== Segment start ==

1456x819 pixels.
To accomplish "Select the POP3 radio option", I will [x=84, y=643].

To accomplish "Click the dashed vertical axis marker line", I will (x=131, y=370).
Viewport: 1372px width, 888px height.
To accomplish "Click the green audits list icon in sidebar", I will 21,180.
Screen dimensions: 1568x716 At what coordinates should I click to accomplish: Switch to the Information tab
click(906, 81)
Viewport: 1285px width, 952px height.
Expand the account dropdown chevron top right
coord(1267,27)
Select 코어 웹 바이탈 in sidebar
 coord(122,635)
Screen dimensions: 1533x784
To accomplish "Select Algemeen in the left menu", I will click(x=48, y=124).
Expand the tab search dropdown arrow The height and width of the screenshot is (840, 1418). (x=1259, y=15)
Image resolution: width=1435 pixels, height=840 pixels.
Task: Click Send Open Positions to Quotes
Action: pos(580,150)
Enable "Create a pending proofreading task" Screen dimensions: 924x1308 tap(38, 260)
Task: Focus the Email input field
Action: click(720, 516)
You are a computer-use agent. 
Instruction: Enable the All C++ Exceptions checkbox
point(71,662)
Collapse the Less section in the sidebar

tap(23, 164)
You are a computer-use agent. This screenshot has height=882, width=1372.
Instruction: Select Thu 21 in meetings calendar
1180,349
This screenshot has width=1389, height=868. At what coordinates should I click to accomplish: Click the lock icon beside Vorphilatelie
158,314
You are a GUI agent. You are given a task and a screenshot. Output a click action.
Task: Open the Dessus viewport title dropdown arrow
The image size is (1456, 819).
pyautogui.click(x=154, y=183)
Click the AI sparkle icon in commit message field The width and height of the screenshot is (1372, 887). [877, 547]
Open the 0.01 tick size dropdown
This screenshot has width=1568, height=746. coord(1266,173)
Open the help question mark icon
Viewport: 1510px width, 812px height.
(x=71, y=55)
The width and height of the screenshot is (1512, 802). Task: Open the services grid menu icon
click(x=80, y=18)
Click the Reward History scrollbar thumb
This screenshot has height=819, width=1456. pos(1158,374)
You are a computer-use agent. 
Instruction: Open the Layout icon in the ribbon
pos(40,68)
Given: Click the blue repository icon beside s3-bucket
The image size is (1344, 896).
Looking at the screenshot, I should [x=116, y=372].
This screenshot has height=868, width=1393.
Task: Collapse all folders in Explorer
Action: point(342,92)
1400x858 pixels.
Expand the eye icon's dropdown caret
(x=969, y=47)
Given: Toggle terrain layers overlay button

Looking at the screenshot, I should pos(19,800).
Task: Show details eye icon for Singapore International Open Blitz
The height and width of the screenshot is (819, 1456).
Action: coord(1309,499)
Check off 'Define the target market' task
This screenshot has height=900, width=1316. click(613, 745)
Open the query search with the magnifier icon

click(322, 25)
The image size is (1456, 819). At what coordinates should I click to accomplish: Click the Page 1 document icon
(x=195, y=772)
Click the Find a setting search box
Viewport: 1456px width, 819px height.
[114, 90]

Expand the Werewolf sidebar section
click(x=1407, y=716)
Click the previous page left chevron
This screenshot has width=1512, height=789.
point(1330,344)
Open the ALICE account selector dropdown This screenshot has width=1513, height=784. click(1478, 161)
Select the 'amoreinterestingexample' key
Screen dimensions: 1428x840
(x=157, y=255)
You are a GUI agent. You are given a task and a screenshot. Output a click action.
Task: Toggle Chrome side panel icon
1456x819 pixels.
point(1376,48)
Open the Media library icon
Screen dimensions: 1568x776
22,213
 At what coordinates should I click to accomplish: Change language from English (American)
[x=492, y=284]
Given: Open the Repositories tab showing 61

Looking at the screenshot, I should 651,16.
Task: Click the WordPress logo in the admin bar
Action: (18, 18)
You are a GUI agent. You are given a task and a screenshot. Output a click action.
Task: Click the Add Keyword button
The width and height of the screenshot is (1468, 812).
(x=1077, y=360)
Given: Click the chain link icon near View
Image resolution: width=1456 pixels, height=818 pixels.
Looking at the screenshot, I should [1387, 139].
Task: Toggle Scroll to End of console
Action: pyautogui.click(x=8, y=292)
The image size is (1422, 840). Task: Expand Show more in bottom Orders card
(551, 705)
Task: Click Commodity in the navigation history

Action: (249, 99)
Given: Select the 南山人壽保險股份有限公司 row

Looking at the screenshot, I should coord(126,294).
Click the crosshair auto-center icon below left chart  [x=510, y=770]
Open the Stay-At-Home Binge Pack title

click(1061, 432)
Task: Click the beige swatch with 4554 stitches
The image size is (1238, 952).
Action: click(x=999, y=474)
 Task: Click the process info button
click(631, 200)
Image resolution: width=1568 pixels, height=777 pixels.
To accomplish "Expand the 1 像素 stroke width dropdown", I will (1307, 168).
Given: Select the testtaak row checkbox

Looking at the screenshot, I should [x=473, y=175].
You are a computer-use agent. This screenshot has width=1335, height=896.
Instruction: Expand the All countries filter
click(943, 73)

== Segment end ==

▸ What the task asks
The line with "Task: Click the beige", the last line of the data above, and every line between them should be duplicated exactly, with nothing else.

▸ Task output
Task: Click the beige swatch with 4554 stitches
The image size is (1238, 952).
Action: click(x=999, y=474)
 Task: Click the process info button
click(631, 200)
Image resolution: width=1568 pixels, height=777 pixels.
To accomplish "Expand the 1 像素 stroke width dropdown", I will (1307, 168).
Given: Select the testtaak row checkbox

Looking at the screenshot, I should [x=473, y=175].
You are a computer-use agent. This screenshot has width=1335, height=896.
Instruction: Expand the All countries filter
click(943, 73)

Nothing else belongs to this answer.